### [YOUR GOAL]
Give an exact transcription limited to the lines from the one with "The image size" through the end of the entries, including both; no pictures belong in it.

--- START ---

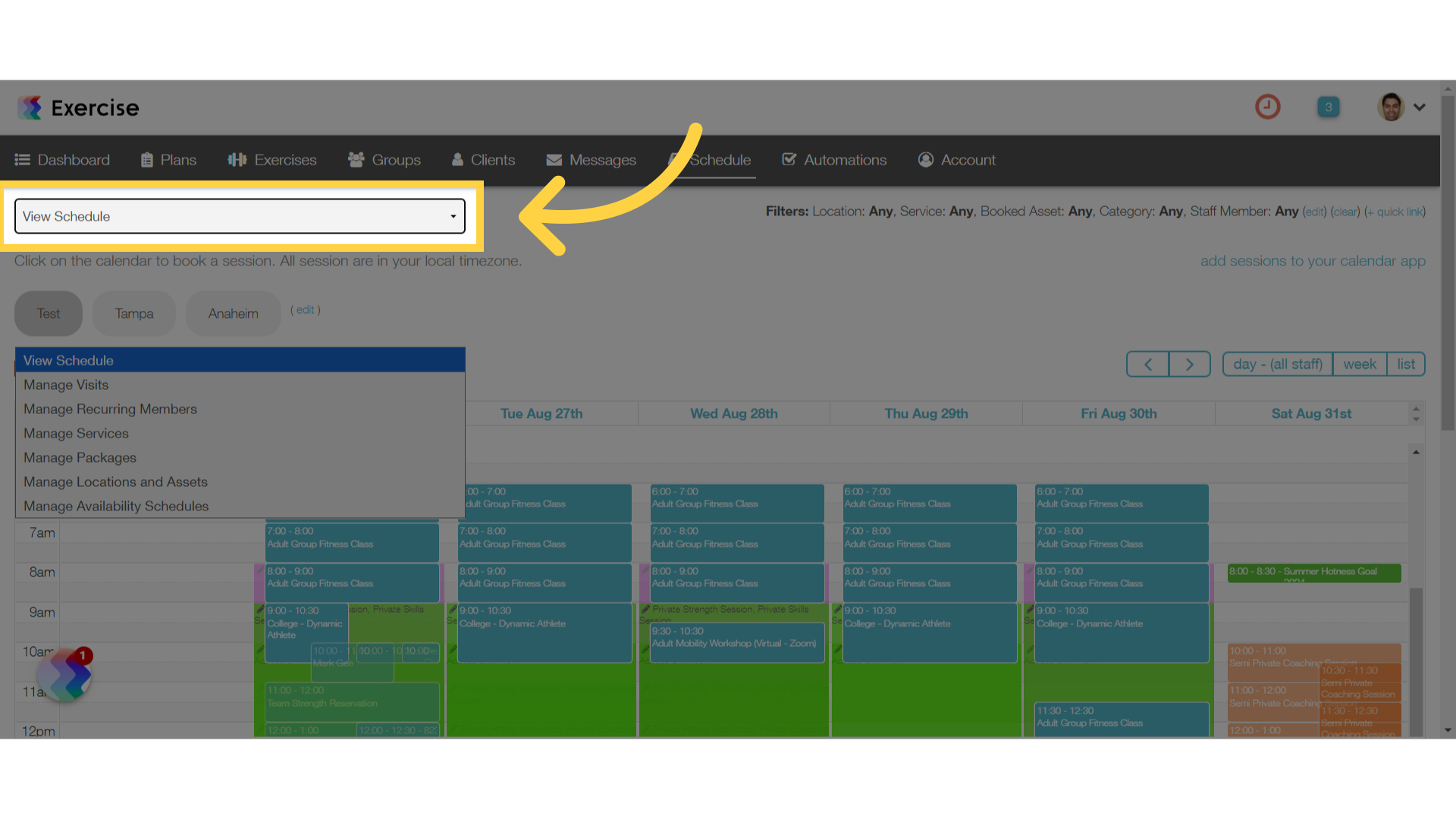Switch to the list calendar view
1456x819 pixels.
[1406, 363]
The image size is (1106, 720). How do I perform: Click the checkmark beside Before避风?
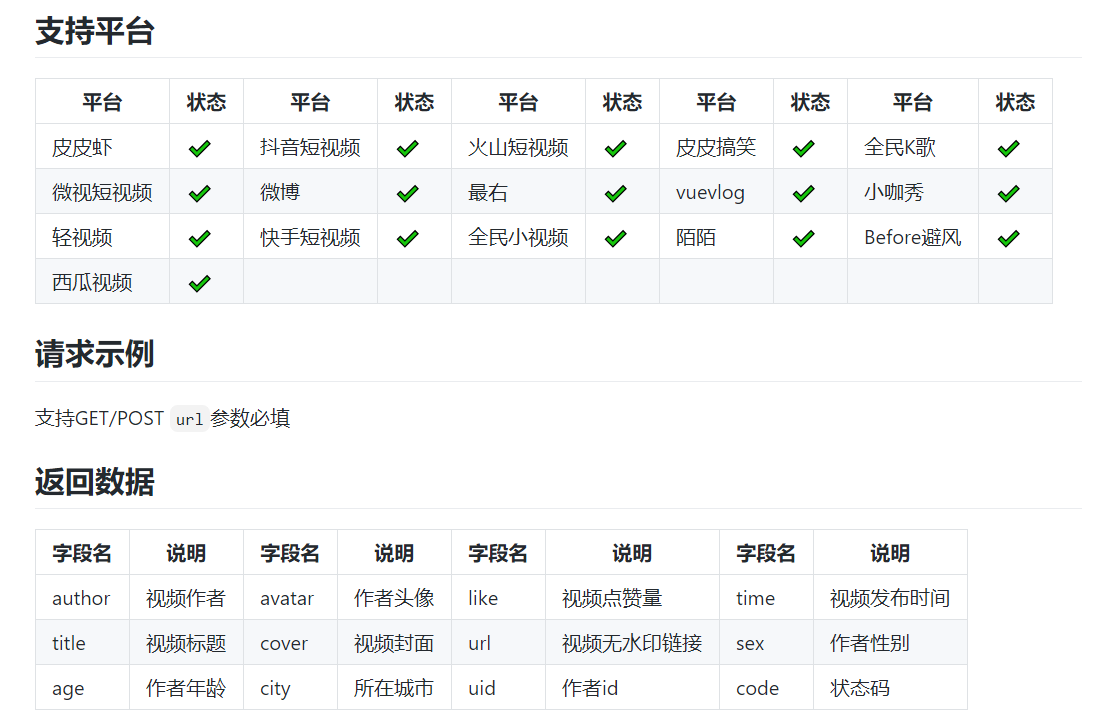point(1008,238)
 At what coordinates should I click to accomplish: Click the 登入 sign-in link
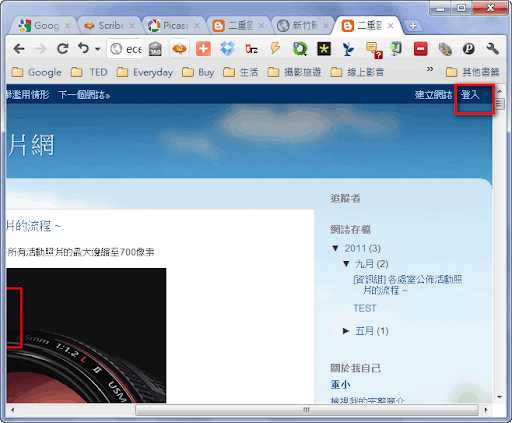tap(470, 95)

--- END ---

### [ANSWER AREA]
The image size is (1106, 720). How do I perform: Click the checkmark beside Before避风?
point(1008,238)
 At what coordinates should I click to accomplish: Click the 登入 sign-in link
tap(470, 95)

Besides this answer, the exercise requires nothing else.